Pasaron seis largos meses en esta dinámica. Julio, aunque frustrado, decidió resignarse y disfrutar de las muestras de cariño de Mariana, pensando que quizá este era su destino. Sin embargo, su inquietud lo llevó a buscar consejo espiritual. En una confesión, expresó su preocupación al párroco del pueblo, quien lo escuchó con atención y, con tono sereno, le dijo:
—Hijo, es importante que consumen su matrimonio. Es un sacramento, y Dios bendice la unión en su totalidad cuando ambos comparten su amor en plenitud. Tienes que hablar con Mariana, con paciencia y amor, pero también con determinación.

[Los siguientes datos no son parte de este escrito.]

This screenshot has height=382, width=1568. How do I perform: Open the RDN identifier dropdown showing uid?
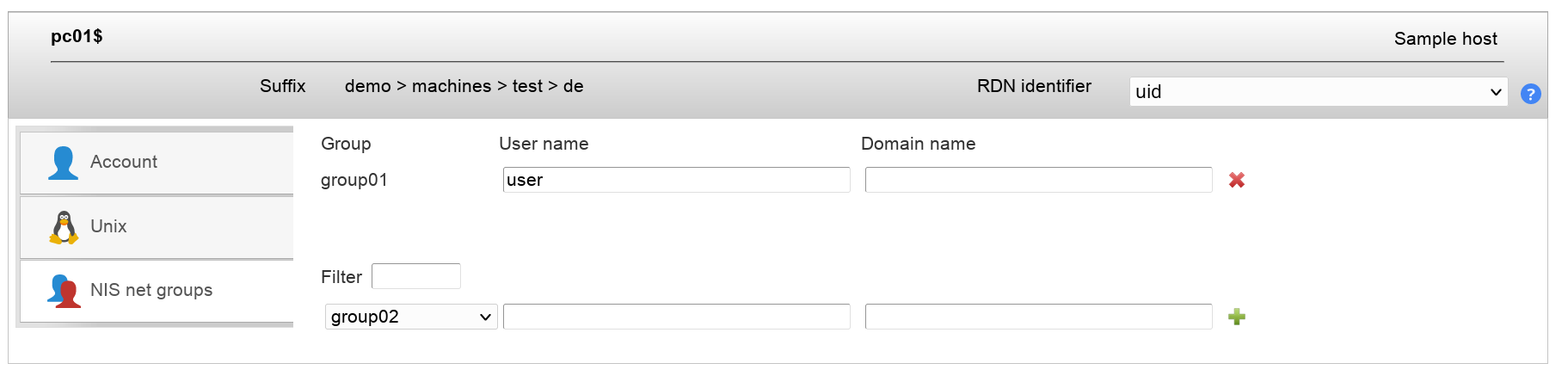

Siguiendo el consejo del cura, Julio decidió esperar el momento adecuado, sin presionar a Mariana. Pero fue ella quien, inesperadamente, tomó la iniciativa una noche cualquiera. Esa tarde, como de costumbre, Julio regresó de su jornada laboral, se duchó y cenó en compañía de Mariana. Juntos rezaron el rosario antes de acostarse, como hacían cada noche, y se desearon buenas noches con el tradicional "pico" en la mejilla. Sin embargo, aquella vez, Mariana sorprendió a Julio desviando el beso hacia sus labios. Fue un gesto simple, pero cargado de intención, que dejó a Julio completamente desconcertado.